January 26, Louisiana, in convention, declared herself a free and sovereign republic by ordinance of secession.

On February 1, Texas, in convention, passed a secession ordinance, by 166 against 7, which was indorsed by the popular vote, February 23.

And the natural result followed that all the world will have reason to deplore. The movement spread.

“ The action of the frontier slave States had all along been on the side of moderation. Statistics prove that their citizens are more intelligent, and history shows they have been always more moderate and conservative in politics: despising the fast notions and mobocracy of the North on the one hand, and the fire-eating and filibustering doctrines of the South on the other.

“On February 4th the convention of the seceding States met at Montgomery, Alabama; and on the 7th the legislature of the State lent them $500,000. Ten delegates from Georgia, nine from Alabama, eight from South Carolina, six from

Louisiana, six from Mississippi, three from Florida signed the roll. On the 9th J. Davis was elected President, and the constitution of the Provisional Government of the Confederated States of America was issued.” Mr. Ellison thus comments upon it :“ The object is twofold. 1. To blind the world as to the real intentions of the Southern Confederacy; and 2. To give a sop to the border States, whose only inducement to retain the institution of slavery is the profit derived from the supply of Southern labour, which external slave trade would destroy. So Virginia and Co. are first coaxed, by being assured they shall have the exclusive privilege of negro breeding if they join, and threatened if they do not; the Congress may exclude importation of slaves from States not joining.” The threat is empty, as there are no slaves to import from the nonjoining States, and the coaxing unnecessary, as the absolute destruction of all property in slaves, which is the watchword of the North, would of course ruin all the slaveholding proprietors in the frontier States; so it was not difficult to prognosticate which side they would take. They all joined the Confederates, and on Mr. Ellison's own showing: “ They went to work quietly and business-like, and in the choice of their national leaders shunned the blustering and blundering orators of the Palmetto State.” Why, Mr. Ellison, you told us nine pages back they were forced by the rashness of the Palmetto State.

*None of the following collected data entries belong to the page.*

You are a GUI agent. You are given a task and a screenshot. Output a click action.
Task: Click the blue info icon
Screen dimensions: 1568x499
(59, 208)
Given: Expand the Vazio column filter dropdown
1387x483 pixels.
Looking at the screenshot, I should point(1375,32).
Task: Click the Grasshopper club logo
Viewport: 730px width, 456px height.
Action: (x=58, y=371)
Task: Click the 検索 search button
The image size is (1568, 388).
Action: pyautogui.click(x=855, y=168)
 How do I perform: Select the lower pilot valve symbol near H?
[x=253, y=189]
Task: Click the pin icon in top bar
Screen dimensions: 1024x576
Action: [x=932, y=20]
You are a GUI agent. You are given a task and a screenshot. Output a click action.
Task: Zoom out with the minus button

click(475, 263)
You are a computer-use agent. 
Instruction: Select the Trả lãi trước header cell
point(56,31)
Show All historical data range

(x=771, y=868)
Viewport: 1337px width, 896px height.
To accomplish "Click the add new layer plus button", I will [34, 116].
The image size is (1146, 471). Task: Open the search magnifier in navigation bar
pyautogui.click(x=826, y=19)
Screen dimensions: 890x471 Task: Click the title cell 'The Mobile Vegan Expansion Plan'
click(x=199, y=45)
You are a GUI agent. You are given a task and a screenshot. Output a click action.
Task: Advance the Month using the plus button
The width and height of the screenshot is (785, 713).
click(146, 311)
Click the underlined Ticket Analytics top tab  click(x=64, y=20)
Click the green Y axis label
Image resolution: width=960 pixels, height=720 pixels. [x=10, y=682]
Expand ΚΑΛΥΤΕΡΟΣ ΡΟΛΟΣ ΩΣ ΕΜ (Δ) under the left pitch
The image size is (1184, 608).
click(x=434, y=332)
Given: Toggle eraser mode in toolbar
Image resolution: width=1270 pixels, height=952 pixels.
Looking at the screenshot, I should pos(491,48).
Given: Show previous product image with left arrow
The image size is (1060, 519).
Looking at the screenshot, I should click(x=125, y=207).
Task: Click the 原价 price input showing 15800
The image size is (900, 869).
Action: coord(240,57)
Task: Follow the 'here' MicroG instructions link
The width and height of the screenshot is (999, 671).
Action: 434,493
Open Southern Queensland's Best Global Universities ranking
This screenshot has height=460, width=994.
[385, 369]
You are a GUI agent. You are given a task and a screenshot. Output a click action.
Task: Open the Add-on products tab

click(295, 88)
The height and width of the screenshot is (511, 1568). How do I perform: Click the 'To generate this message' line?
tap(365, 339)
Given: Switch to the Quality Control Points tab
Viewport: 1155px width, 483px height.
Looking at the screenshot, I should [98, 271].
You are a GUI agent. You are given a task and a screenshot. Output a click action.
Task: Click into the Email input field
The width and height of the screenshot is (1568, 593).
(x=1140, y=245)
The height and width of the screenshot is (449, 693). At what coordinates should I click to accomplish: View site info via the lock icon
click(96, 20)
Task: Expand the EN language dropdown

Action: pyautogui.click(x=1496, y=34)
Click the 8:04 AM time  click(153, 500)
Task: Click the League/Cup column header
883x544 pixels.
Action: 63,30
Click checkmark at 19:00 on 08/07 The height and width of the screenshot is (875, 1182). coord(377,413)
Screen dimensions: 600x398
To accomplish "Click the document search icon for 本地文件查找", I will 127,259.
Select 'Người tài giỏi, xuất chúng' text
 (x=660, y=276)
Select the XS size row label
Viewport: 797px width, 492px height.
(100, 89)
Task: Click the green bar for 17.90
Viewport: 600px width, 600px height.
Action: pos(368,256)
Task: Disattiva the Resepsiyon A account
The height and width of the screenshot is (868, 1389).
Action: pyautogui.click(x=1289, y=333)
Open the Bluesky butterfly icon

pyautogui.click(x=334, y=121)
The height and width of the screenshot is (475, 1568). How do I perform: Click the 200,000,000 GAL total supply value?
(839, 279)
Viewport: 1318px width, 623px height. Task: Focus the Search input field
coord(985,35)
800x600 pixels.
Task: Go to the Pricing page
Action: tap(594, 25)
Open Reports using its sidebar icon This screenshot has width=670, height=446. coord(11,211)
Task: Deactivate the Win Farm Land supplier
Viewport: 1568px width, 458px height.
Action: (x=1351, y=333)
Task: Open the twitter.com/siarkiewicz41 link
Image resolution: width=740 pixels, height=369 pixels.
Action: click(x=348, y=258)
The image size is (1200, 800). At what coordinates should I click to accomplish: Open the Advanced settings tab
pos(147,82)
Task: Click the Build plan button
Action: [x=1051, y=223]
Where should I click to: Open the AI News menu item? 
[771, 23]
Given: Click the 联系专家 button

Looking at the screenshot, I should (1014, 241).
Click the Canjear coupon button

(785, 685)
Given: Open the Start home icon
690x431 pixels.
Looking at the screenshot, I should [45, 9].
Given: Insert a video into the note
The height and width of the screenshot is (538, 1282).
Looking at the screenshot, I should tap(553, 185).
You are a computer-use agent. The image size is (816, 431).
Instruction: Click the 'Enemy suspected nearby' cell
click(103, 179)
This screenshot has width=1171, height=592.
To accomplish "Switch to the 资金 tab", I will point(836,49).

On February 18th Davis issued his address. (See Appendix I.) He hoped the beginning of their career as a separate Confederacy would not be obstructed by hostile opposition, but if such were the case they were prepared to meet the emergency, and maintain by the final arbitrament of the sword the position they assumed among the nations of the earth.

Is it their fault they were compelled to this issue, and has not the appeal to the people been answered to the very letter?

On February 8th, 1861, articles were drawn up by the Confederated States. On this dead-lock, as it were, various compromises were offered, but none with any effect. The most promising was the convention held under the presidency of the venerable ex-President Tyler, on the 4th February. The opinion of Mr. Ellison on the conduct of his opponents is thus expressed :

“Of the seceding States Georgia expressed her willingness to abide by the decision of the conference, but South Carolina, with her usual amount of fire-eating folly and contemptuous fanaticism, flatly refused to have anything to do with the proceeding. The separation, she alleged, • from the Union was final, and she had no further interest in the constitution.'”* And upon the basis of Mr. Ellison's own statement, that Lincoln and his Government never for a moment contemplated allowing her to retire, her action was not only justifiable but imperative in self-defence.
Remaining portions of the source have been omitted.